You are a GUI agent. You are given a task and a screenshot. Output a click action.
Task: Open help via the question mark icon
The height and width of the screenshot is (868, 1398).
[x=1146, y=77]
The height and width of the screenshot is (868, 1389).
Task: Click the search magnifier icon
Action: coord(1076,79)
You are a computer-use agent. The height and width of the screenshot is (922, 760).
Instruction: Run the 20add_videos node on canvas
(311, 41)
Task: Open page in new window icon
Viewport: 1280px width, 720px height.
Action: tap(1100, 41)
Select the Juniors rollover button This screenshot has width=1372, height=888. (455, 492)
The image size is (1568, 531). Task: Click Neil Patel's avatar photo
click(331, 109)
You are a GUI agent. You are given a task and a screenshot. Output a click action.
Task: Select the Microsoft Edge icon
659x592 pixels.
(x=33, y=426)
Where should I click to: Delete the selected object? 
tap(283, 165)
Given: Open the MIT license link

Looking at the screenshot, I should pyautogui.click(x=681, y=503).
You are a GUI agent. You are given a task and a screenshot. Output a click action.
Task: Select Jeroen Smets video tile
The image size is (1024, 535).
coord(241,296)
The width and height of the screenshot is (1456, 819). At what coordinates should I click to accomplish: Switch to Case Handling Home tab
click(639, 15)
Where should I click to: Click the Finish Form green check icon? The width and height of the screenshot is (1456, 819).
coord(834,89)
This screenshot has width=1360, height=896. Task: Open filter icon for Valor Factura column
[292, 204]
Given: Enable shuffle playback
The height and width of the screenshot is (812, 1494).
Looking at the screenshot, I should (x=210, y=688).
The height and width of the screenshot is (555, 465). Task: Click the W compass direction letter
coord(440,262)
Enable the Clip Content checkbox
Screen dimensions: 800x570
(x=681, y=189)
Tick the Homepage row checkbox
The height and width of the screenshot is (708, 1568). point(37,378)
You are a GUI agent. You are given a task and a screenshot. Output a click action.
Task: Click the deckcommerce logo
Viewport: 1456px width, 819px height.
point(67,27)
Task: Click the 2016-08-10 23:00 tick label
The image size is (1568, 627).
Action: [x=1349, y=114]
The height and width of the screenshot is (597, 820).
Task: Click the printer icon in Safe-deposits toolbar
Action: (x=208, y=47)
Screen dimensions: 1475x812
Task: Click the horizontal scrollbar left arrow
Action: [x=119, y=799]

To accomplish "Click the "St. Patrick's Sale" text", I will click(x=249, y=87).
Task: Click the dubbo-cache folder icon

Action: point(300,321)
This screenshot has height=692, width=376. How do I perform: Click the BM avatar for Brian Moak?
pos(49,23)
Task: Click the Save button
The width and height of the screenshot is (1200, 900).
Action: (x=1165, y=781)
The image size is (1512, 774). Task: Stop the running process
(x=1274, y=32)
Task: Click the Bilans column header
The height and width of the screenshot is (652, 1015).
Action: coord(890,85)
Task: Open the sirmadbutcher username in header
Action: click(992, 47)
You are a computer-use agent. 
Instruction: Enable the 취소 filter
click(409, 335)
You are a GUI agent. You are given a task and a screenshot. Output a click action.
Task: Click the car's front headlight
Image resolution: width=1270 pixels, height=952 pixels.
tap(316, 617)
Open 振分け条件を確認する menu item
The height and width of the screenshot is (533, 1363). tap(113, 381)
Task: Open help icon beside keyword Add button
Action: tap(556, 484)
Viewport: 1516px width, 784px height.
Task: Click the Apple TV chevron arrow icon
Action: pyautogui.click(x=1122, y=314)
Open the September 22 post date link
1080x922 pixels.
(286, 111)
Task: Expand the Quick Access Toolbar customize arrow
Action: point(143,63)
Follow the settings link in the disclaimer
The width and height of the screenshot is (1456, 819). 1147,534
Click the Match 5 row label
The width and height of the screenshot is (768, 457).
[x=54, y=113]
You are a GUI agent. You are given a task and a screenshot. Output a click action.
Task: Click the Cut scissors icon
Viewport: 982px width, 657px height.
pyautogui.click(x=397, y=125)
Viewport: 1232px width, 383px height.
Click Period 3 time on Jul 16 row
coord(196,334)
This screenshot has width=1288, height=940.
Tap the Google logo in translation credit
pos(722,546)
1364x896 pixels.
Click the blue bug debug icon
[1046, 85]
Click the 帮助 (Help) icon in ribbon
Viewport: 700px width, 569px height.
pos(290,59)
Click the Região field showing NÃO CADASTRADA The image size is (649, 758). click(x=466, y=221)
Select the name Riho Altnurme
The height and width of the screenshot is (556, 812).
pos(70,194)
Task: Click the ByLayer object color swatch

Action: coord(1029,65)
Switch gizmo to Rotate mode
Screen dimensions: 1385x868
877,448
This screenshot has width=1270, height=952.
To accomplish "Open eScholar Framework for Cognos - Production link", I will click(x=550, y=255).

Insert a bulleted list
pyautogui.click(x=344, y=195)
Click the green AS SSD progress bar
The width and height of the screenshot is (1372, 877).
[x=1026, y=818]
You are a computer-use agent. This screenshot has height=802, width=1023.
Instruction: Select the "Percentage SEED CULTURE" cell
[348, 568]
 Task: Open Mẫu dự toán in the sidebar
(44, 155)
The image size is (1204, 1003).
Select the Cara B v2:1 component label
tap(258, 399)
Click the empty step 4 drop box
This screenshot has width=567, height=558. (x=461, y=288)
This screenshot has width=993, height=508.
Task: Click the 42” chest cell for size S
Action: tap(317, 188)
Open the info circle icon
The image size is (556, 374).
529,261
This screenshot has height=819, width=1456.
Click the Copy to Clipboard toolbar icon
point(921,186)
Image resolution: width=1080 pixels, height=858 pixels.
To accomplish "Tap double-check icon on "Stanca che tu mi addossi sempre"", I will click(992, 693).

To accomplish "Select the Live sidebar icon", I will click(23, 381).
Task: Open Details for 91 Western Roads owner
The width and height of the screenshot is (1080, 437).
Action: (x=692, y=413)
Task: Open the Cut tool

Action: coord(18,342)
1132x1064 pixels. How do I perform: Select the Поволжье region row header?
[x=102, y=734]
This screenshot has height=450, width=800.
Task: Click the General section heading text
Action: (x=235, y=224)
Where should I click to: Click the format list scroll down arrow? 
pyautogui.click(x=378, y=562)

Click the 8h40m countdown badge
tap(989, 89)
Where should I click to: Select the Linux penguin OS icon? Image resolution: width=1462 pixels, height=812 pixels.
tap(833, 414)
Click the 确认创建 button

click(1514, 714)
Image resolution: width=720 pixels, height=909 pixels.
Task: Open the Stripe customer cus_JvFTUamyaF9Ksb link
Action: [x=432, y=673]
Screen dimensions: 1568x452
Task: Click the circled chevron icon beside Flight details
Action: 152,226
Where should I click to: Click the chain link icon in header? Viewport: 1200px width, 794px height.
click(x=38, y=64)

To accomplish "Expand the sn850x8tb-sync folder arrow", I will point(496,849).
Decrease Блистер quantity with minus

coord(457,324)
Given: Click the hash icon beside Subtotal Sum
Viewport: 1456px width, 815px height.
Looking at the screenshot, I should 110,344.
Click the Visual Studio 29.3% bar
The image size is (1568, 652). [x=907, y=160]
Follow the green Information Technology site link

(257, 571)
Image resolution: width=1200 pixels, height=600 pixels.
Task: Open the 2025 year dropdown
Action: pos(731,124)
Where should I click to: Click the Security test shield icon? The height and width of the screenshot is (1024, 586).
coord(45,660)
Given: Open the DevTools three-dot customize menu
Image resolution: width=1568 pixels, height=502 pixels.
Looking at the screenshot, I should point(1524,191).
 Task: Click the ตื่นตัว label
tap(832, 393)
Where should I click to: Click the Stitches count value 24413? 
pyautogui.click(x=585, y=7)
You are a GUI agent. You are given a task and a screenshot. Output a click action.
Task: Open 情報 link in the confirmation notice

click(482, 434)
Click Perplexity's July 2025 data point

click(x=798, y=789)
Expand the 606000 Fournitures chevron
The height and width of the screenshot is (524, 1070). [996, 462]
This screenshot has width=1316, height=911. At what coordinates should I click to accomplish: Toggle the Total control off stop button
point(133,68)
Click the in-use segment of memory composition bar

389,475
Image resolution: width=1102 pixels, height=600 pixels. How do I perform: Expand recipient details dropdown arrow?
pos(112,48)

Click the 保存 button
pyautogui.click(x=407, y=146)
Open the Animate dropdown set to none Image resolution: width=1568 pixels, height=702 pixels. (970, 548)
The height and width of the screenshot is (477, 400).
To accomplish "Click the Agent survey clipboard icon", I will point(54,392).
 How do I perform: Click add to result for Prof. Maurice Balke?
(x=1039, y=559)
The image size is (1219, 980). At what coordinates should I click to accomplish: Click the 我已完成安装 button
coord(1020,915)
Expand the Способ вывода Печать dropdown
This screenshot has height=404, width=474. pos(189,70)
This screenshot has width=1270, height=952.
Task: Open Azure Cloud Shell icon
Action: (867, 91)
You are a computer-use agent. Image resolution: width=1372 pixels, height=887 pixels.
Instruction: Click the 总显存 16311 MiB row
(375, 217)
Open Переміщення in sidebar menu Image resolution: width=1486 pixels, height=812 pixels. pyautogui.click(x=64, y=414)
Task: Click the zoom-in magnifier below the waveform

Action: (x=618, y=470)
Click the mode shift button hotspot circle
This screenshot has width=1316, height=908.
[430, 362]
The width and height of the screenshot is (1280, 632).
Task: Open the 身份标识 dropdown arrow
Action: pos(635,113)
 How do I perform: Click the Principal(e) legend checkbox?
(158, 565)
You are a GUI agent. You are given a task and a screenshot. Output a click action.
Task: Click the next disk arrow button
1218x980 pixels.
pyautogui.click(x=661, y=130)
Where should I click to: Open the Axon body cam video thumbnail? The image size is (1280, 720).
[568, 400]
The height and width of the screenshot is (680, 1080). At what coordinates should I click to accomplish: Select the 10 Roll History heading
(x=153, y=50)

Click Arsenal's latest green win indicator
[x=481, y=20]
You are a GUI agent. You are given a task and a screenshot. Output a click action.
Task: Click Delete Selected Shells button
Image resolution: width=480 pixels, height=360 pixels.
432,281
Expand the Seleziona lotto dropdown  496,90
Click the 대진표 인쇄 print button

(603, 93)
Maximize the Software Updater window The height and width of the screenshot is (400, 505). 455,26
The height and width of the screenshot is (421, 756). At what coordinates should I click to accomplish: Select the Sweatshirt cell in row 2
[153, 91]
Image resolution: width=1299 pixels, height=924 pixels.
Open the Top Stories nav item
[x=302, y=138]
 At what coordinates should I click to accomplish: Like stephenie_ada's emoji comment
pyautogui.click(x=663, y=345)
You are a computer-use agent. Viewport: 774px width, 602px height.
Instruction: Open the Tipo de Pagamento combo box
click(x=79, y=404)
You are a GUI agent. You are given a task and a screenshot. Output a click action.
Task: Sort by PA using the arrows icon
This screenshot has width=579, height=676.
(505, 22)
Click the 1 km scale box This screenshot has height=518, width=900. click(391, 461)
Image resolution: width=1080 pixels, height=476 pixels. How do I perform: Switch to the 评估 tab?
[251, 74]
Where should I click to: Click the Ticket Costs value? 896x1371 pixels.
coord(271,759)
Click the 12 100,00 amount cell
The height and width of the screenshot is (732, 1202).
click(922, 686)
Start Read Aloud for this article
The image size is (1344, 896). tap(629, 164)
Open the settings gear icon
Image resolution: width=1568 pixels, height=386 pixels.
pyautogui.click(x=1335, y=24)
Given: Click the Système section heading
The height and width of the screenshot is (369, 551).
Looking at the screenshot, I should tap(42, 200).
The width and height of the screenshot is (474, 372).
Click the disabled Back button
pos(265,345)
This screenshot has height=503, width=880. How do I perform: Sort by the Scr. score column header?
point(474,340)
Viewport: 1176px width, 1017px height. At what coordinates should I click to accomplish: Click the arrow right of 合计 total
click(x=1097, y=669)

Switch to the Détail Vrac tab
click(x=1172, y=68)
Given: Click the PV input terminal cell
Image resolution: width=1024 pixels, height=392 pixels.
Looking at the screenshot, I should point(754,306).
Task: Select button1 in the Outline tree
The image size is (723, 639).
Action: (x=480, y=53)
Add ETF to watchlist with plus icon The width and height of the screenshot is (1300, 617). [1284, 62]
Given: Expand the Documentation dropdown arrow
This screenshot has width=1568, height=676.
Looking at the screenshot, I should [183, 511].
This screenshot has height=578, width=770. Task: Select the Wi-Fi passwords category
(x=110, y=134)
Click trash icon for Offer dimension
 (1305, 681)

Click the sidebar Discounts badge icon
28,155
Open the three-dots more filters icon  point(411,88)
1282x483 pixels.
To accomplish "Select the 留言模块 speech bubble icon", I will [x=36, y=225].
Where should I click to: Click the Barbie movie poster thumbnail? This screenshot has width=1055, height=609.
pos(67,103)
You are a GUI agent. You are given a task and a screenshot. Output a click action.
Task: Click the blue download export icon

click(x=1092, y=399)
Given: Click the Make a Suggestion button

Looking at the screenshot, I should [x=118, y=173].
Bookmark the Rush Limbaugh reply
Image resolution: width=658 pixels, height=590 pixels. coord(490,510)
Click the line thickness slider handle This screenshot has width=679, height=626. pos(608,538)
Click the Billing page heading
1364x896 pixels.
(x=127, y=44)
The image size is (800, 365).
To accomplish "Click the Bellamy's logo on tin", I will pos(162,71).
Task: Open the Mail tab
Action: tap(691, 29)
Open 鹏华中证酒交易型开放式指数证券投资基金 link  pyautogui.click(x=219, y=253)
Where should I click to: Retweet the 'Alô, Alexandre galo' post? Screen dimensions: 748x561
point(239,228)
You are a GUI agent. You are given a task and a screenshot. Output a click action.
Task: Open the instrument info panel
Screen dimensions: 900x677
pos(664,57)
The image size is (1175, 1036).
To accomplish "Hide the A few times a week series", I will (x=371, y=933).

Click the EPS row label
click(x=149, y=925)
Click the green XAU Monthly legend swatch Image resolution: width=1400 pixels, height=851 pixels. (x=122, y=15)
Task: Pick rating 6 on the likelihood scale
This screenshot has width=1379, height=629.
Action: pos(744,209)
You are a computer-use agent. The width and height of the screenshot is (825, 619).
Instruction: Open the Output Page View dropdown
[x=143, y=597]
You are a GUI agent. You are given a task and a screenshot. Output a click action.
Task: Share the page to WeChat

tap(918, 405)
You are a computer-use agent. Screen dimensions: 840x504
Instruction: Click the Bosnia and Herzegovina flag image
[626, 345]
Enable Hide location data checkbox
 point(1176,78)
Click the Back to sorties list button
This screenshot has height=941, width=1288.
○ ○ ○ ○
Work instructions: Put each line of the material above, from its first line up to and including the line containing "Action: tap(1100, 41)", into a JSON list of strings with one string per line, leaving out blank lines.

Result:
[
  "You are a GUI agent. You are given a task and a screenshot. Output a click action.",
  "Task: Open help via the question mark icon",
  "The height and width of the screenshot is (868, 1398).",
  "[x=1146, y=77]",
  "The height and width of the screenshot is (868, 1389).",
  "Task: Click the search magnifier icon",
  "Action: coord(1076,79)",
  "You are a computer-use agent. The height and width of the screenshot is (922, 760).",
  "Instruction: Run the 20add_videos node on canvas",
  "(311, 41)",
  "Task: Open page in new window icon",
  "Viewport: 1280px width, 720px height.",
  "Action: tap(1100, 41)"
]